IRAQI forces backed by United States (U.S)-led coalition air strikes have opened supply lines into the town of Beiji and its nearby oil refinery
Iraqi forces  in defence-defenceweb

Iraqi forces in defence-defenceweb

IRAQI forces backed by United States (U.S)-led coalition air strikes have opened supply lines into the town of Beiji and its nearby oil refinery.

The development came as the UN condemned alleged abuses of the Islamic State of Iraq and the Levant (ISIL) group against women.

Colonel Steve Warren, the defence department spokesman, said the US was not ready to declare Beiji refinery, the country’s biggest, or the town “liberated”, but progress was being made by Iraqi troops. “Friendly forces have begun moving into the town … and are methodically beginning to root out the enemy,” Warren said.

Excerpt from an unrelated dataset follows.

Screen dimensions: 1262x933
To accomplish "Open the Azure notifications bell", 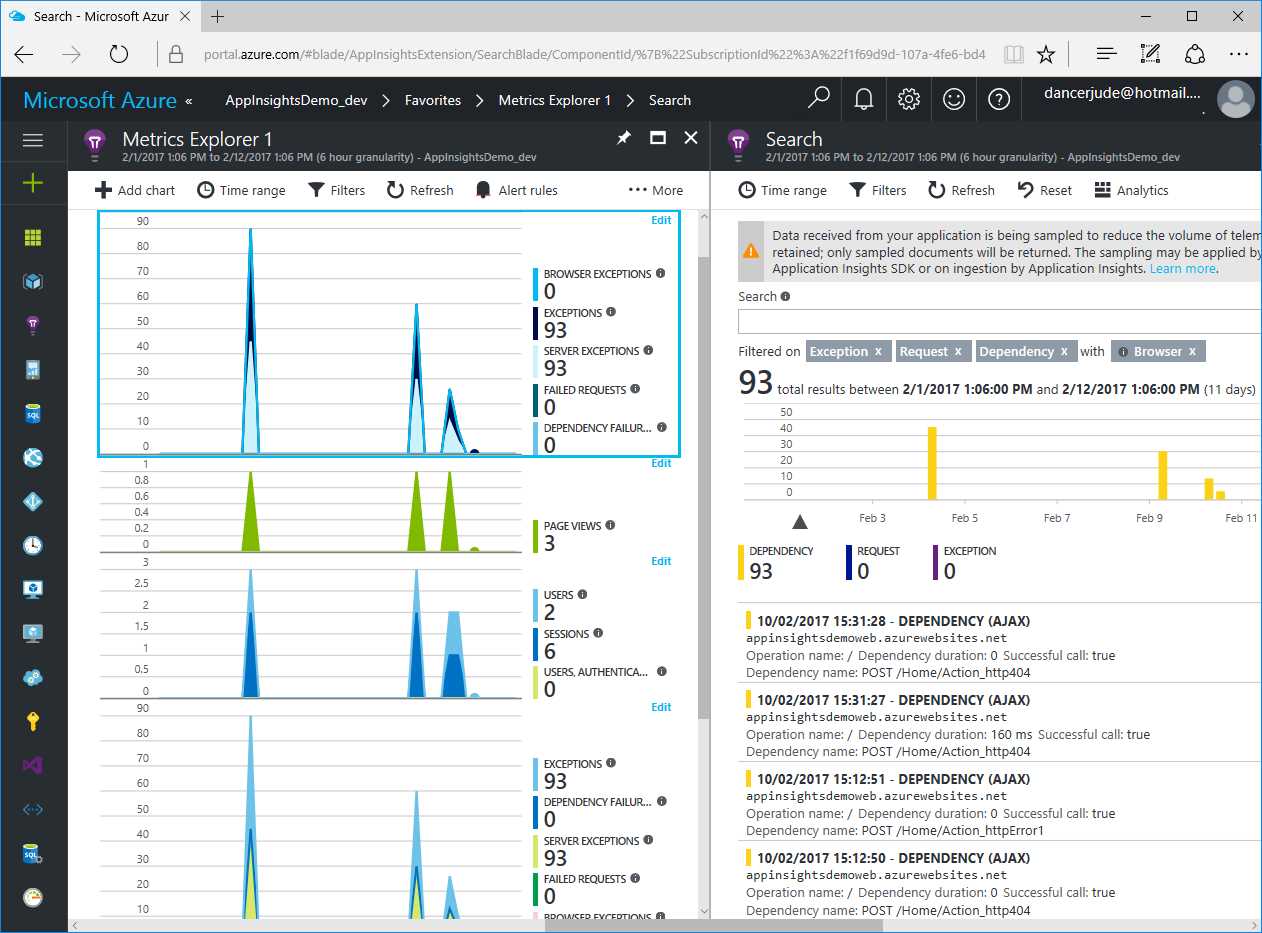I will [x=862, y=99].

At the refinery, Iraqi troops broke through to a contingent of Iraqi troops dug in at the northwest corner of the facility for several months and were able to deliver equipment and personnel to the men on the ground. “This was a methodical and often times grinding movement from the south to the north,” Warren said.

“It took the friendly forces several weeks to be able to break through” an ISIL defensive line, the Pentagon spokesperson was quoted by Reuter’s news agency as saying.

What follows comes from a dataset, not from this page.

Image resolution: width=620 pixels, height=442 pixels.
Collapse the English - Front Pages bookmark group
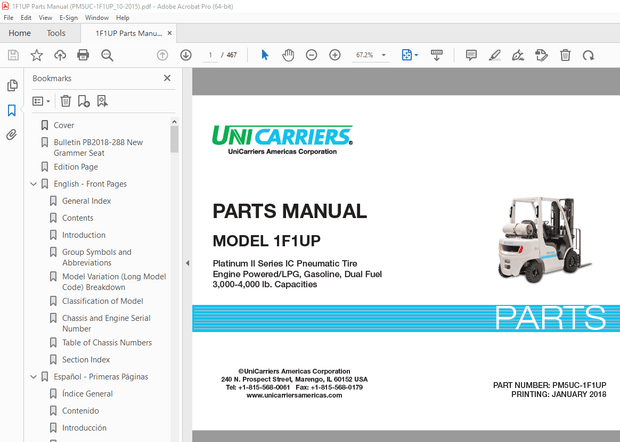coord(33,184)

The Iraqi force is comprised of a mix of conventional troops and the Popular Mobilisation Forces, which comprise Shia units who answered a call by political and religious leaders to take on ISIL after its advances last year.

The U.S. refuses to back the Shia units, which are supported by Iran, and have faced accusations of atrocities against Sunni civilians.

The battlefield advances came as the UN envoy on sexual violence, Zainab Bangura, criticised ISIL for its alleged abuses against women. Teenage girls abducted by ISIL fighters in Iraq and Syria are being sold in slave markets, Bangura said in an interview with the AFP news agency on Monday. “This is a war that is being fought on the bodies of women.”

Bangura spoke to women and girls who had escaped from captivity in ISIL-controlled areas during a visit to Iraq and Syria in April. Reports indicate the fighters continue to run slave markets for girls abducted during fresh offensives, but there are no figures on the numbers enslaved by the fighters.

“They kidnap and abduct women when they take areas so they have, I don’t want to call it a fresh supply, but they have new girls,” she said. Girls are sold for “as little as a pack of cigarettes” or for several hundred or thousand dollars, she said. Bangura described the ordeal of several teenage girls, many of who were parts of the Yazidi minority targeted by ISIL.

“Some were taken, locked up in a room, over 100 of them in a small house, stripped naked and washed,” Bangura said. Abducting girls has become a key part of the ISIL strategy to recruit foreign fighters who have been travelling to Iraq and Syria in record numbers over the past 18 months.